◆ **What is expected**
Report each line from the listing that the string "External" appears in.

+ + + + + + +

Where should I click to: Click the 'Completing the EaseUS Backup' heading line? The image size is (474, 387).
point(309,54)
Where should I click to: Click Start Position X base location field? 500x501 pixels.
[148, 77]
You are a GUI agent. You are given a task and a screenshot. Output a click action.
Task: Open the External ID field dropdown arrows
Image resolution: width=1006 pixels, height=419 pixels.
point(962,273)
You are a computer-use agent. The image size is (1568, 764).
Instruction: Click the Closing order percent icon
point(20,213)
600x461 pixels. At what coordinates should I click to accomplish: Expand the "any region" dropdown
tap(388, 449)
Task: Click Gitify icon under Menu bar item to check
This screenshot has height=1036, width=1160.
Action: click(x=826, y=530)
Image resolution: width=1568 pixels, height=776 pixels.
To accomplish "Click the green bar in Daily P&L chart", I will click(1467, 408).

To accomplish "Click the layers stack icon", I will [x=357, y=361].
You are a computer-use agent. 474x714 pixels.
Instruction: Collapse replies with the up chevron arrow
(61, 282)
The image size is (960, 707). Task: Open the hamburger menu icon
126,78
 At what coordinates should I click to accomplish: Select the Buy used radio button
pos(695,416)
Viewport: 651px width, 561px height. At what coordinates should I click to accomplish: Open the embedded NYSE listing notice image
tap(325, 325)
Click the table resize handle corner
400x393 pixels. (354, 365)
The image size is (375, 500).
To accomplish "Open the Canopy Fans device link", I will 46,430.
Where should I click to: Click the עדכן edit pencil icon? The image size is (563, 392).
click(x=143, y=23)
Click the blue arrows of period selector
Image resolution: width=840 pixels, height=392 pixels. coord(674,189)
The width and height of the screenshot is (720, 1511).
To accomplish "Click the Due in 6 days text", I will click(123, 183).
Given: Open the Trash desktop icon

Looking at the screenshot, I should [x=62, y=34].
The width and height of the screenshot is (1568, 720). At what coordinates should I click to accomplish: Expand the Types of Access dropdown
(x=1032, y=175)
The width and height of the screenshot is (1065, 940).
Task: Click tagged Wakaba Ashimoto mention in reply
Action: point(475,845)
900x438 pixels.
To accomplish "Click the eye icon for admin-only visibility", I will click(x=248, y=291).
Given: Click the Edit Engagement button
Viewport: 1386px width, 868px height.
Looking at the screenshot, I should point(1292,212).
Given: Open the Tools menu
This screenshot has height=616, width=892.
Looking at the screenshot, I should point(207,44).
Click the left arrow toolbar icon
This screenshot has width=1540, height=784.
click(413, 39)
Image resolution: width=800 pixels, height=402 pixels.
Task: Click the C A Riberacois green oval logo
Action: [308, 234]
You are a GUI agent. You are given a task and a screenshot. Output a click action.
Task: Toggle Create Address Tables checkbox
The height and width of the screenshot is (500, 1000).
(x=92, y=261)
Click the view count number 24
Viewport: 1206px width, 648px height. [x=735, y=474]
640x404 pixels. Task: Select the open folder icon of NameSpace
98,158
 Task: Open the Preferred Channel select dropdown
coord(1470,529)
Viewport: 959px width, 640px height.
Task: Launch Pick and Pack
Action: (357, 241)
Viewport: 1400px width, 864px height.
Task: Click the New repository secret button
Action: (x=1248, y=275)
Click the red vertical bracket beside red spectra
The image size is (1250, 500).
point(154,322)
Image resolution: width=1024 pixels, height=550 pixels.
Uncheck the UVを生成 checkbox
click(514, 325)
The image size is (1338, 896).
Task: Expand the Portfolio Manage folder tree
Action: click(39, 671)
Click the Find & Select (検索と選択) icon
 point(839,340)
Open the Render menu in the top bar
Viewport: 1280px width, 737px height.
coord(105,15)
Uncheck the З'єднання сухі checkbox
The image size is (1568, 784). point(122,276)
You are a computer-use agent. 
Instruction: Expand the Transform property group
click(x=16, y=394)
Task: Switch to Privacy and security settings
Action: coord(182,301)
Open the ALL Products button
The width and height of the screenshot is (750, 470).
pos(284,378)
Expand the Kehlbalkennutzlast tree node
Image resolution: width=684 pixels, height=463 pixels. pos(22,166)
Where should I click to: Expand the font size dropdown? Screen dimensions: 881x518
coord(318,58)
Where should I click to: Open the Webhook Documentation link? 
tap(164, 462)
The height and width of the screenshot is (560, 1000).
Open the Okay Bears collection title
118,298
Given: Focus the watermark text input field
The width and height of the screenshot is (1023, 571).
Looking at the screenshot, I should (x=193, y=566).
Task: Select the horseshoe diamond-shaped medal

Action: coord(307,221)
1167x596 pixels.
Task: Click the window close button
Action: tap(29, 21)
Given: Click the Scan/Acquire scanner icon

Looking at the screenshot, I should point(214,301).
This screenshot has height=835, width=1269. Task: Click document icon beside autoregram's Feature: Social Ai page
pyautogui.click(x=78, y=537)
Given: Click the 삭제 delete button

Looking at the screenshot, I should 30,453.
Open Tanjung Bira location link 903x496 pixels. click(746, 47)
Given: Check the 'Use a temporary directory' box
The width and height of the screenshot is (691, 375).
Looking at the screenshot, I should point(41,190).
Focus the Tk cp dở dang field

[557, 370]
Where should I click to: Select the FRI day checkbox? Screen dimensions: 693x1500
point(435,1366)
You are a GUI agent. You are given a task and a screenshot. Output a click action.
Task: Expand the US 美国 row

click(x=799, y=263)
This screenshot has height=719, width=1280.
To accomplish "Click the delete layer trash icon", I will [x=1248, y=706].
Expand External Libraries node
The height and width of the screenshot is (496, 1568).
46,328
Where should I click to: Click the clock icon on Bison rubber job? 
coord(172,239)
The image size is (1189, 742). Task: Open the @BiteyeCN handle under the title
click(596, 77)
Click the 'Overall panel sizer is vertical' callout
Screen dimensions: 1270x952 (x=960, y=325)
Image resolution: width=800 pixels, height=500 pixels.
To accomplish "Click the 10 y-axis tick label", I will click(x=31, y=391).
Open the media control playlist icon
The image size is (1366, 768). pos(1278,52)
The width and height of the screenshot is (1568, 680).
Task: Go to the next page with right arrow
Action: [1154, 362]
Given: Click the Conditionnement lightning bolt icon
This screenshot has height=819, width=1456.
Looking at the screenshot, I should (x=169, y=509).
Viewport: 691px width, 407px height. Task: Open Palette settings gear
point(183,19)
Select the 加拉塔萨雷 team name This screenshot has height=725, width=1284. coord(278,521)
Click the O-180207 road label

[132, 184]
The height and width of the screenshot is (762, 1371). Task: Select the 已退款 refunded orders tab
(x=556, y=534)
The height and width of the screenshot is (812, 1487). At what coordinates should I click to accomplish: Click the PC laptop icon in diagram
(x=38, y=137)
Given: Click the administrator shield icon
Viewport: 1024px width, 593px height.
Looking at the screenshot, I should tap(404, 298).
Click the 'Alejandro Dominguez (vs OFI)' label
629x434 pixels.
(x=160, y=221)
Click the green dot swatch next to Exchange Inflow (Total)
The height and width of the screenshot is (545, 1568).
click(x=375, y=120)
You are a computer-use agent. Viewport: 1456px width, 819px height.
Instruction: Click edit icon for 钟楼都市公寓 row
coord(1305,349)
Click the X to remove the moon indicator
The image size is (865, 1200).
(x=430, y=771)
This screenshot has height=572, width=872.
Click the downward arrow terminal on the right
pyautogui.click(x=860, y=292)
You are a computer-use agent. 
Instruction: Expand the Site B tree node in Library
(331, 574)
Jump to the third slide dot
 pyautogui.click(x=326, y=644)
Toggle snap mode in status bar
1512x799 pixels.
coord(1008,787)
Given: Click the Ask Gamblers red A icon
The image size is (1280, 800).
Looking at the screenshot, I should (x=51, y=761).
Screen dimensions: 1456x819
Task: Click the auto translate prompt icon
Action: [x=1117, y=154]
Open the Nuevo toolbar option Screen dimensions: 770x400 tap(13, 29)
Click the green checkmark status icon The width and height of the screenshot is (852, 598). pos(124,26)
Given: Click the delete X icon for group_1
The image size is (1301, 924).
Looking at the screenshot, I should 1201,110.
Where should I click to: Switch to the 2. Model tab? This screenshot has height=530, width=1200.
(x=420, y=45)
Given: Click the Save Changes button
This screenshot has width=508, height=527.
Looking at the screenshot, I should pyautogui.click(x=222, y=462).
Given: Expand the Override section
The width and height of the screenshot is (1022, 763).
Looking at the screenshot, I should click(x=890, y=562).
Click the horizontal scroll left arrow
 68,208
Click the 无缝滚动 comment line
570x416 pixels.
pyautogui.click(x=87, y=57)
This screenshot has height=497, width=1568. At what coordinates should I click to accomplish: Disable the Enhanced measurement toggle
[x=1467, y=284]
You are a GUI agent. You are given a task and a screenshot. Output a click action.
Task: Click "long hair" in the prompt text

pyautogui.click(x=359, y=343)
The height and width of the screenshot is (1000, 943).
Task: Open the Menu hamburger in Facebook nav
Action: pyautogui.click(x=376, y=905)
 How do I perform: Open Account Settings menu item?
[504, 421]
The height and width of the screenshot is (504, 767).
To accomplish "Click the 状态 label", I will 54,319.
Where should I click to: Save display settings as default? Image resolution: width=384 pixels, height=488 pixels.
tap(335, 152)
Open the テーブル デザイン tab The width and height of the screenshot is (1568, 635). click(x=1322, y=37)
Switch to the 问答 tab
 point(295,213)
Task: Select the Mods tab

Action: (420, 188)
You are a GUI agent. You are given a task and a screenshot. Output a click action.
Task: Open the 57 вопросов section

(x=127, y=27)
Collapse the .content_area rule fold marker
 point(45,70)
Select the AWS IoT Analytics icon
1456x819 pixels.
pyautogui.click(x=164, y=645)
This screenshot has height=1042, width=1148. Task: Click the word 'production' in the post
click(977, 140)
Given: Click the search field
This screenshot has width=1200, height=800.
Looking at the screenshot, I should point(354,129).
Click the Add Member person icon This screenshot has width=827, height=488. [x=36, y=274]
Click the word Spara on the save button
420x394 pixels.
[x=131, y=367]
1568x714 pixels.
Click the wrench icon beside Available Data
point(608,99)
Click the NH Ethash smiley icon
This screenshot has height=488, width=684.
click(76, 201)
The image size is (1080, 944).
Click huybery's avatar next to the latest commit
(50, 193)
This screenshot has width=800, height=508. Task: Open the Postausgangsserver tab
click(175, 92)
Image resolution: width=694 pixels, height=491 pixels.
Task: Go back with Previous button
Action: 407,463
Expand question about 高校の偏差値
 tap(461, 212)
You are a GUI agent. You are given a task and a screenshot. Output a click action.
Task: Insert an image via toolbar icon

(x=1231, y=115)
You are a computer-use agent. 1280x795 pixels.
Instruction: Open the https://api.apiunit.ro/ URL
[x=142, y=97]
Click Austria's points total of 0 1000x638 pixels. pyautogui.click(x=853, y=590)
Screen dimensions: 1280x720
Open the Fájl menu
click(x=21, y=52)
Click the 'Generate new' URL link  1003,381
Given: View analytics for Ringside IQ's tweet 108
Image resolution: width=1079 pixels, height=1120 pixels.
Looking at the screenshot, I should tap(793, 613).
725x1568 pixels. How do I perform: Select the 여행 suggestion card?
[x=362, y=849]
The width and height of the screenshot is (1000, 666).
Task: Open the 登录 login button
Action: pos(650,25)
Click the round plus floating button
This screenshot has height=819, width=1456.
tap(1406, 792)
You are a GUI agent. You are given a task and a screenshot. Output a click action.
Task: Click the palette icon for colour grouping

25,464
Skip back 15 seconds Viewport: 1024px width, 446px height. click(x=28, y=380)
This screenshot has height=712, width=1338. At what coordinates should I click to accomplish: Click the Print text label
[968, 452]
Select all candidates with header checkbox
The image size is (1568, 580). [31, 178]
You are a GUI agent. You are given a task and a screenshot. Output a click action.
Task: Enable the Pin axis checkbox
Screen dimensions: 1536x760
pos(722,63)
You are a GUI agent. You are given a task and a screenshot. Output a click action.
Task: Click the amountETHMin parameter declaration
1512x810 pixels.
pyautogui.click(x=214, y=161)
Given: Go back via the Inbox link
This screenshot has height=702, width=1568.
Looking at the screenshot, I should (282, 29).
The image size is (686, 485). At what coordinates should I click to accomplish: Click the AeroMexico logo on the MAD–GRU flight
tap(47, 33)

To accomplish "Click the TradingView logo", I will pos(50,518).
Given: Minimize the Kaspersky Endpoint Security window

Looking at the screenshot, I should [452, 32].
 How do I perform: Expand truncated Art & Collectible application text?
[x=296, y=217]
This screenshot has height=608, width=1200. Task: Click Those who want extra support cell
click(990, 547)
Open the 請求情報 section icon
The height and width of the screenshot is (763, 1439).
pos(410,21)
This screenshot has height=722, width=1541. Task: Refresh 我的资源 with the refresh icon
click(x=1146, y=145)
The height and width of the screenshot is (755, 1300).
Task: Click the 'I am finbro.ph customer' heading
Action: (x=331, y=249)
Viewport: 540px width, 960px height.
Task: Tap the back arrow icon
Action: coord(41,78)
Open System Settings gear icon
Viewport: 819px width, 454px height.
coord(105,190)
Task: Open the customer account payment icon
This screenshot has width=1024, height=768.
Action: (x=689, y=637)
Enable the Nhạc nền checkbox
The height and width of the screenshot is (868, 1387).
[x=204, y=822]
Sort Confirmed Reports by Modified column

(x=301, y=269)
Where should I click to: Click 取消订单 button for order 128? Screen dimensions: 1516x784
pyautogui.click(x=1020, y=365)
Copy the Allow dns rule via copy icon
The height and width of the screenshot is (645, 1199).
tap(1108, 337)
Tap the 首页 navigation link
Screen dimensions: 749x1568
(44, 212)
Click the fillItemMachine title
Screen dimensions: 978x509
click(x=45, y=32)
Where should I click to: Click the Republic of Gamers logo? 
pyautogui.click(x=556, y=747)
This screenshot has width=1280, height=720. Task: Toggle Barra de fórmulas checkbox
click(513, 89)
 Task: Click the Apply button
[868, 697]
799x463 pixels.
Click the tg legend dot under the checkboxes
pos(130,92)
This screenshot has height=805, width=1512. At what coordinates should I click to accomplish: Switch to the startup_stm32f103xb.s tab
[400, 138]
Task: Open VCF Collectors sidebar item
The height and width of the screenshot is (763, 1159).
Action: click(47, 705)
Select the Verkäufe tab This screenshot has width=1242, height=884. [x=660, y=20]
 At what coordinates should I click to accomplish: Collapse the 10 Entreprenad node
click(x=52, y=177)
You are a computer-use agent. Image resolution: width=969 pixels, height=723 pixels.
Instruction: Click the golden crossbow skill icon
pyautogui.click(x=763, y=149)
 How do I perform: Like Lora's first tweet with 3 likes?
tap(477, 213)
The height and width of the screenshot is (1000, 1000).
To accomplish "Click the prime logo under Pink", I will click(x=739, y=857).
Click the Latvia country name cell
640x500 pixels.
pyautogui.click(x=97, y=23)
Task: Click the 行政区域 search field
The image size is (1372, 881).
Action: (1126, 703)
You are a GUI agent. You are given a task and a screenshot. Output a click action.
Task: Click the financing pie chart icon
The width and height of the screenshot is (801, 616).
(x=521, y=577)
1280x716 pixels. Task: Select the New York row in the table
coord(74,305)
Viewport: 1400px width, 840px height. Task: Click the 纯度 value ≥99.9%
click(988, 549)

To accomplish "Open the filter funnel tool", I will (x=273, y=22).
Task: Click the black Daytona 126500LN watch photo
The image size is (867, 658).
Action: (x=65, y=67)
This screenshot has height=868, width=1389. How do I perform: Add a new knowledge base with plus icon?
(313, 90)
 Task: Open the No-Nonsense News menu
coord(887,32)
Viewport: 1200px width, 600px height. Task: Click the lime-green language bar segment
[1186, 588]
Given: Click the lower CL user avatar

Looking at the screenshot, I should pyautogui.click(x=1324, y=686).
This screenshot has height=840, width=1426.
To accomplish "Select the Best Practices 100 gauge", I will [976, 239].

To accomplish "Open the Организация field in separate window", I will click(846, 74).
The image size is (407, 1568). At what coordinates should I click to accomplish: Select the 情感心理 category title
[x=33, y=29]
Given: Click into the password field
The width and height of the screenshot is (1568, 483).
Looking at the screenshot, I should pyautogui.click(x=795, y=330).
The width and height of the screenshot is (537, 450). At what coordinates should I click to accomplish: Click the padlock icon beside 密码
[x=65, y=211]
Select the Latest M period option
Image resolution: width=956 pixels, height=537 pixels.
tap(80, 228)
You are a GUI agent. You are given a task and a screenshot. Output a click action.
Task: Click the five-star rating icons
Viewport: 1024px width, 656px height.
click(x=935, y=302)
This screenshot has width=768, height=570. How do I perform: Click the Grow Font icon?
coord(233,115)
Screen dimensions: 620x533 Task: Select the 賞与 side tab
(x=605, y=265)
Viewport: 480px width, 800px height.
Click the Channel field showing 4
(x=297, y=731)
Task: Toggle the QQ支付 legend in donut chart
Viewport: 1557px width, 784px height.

+ + + + + + +

◆ **Result**
Task: Open the External ID field dropdown arrows
Expand External Libraries node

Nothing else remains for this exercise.